With the ever-present stimulation and fast pace of modern society comes the decline of attention span. If you want to capture the attention of a prospect who doesn’t have the attention span (or ability) to fully understand a formal written proposal with its complex financials and technical appendices, consider adding some visuals to convey value.
I heard a story several years ago that I’d like to share with you about a campaign created by JC Penney to transform the behavior of its tens of thousands of store associates:
JC Penney hypothesized that behavioral modification was a great way to save energy, so they spent $50,000 to hire a professional cartoonist to create a comic book that featured caricatures of the energy manager and all the C-level executives at the company. They even created fictional characters like “Energy Man” to guide readers through the story of how their associates could actually have a meaningful impact on the energy management of a typical store with zero capital impact. Prizes were given to the stores that saved the most energy – simple stuff, like pizza parties, “Extreme Energy Make-overs” of staff break rooms with ENERGY STAR® appliances, and tiny cash bonuses for the managers of high-scoring stores. They called the campaign “March Utility Madness” to coincide with basketball season.

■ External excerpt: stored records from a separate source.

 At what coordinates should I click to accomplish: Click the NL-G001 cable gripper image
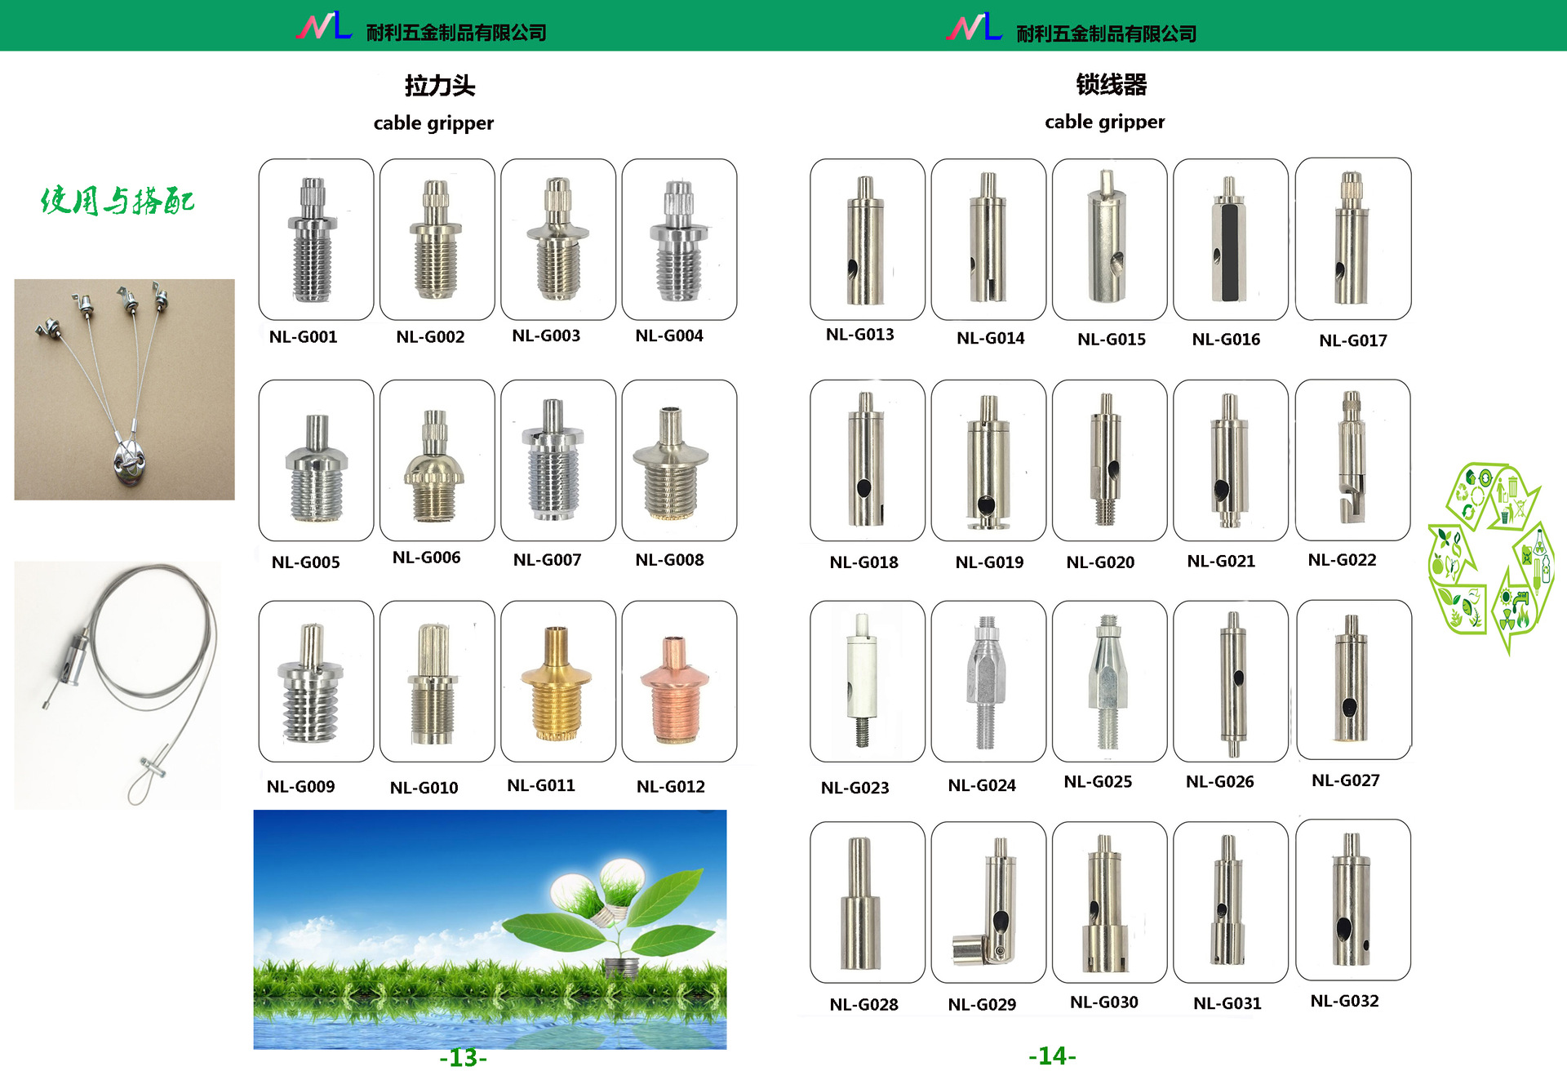click(x=316, y=239)
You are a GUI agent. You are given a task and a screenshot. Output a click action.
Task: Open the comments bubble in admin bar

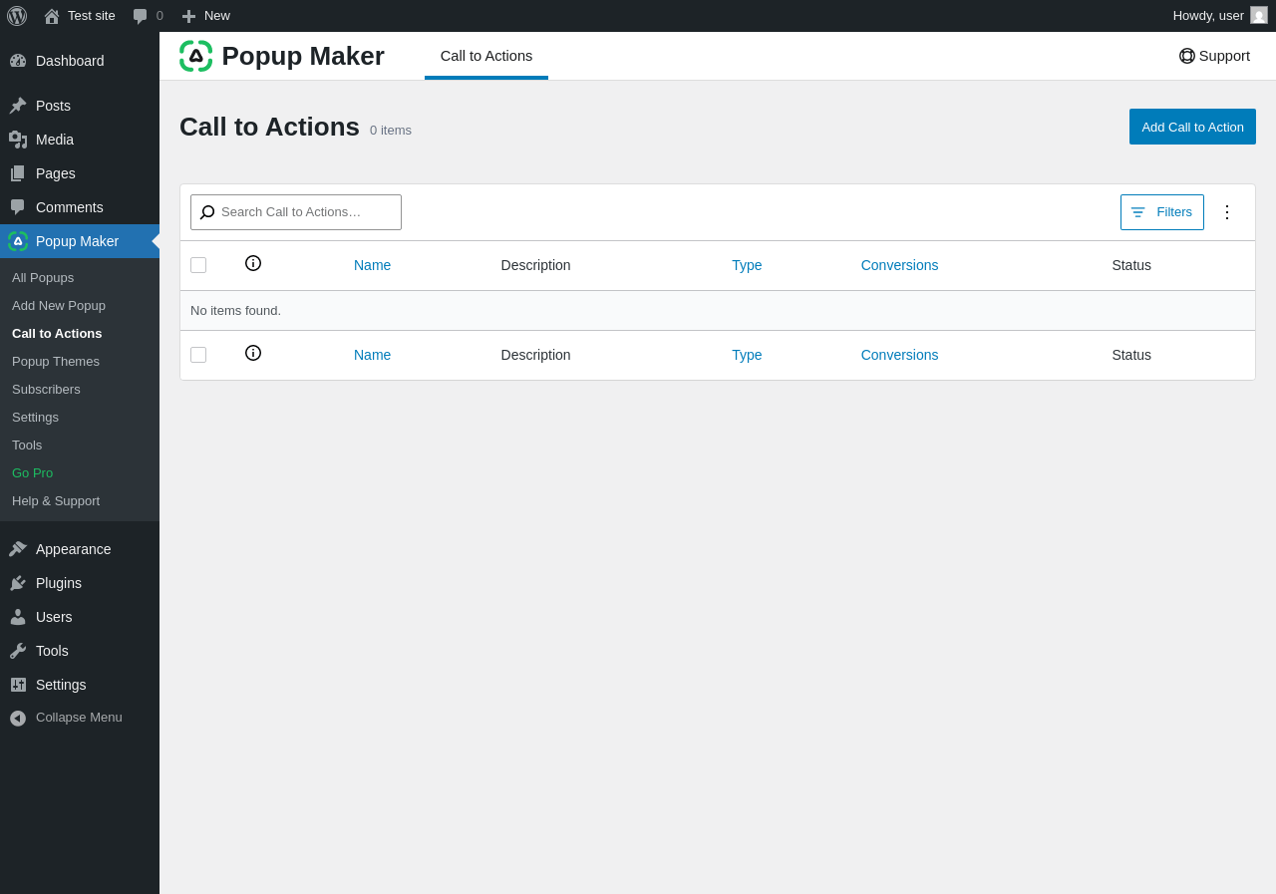(141, 16)
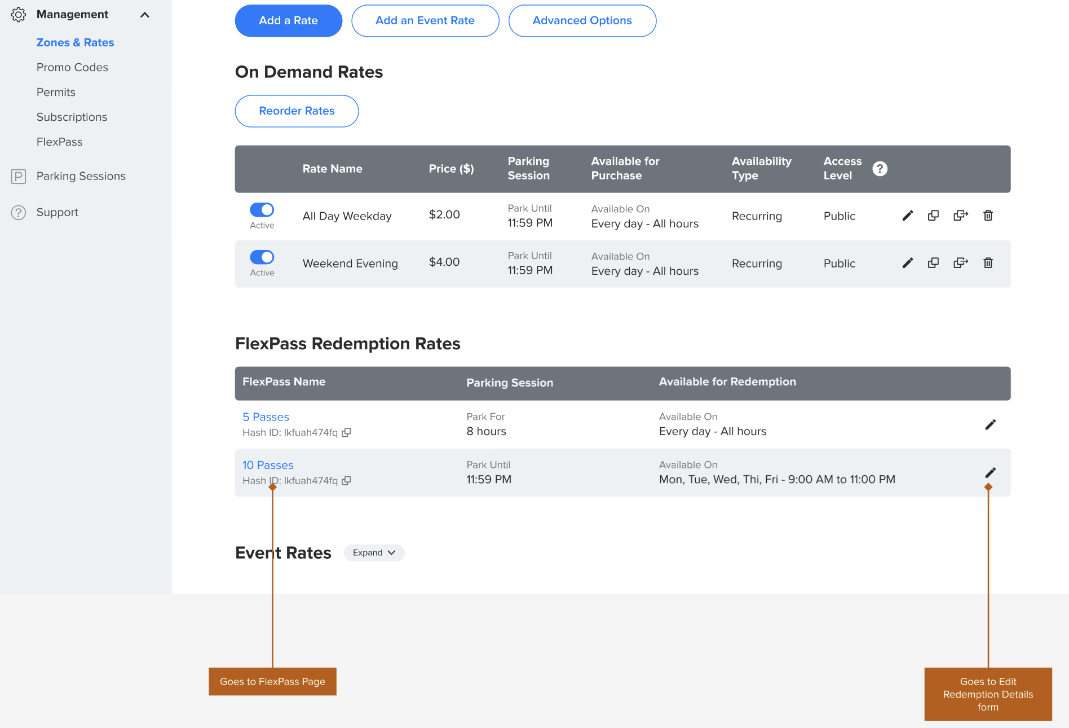
Task: Copy Weekend Evening rate to another zone
Action: pyautogui.click(x=960, y=263)
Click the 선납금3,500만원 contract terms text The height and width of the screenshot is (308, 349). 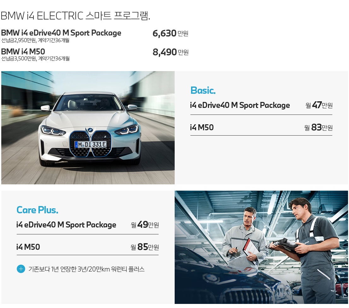[x=35, y=59]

The first time they circulated the comic book, they saved $500,000 in corporate energy in one month. That was a ten-to-one return. Wondering whether it was a fluke, they did a similar campaign the next year and saved another half a million dollars. These savings were the result of people proactively applying common sense to energy-related aspects of their stores’ operation. Turning the escalators off as soon as the store closes. Switching the jewelry case lighting off at the end of the day because no one is going to be selecting jewelry to purchase when the store is closed. Turning parking lot lighting off during daytime hours. With simple steps like these and a friendly sense of comedic competition, JC Penney could save a tremendous amount of energy and money. The last I heard, the chain had saved millions of dollars in energy repeating this simple campaign year after year.
So what’s the moral of the story? Words are not always the most effective vehicle for creating a compelling need for change. Sometimes it pays to get visual.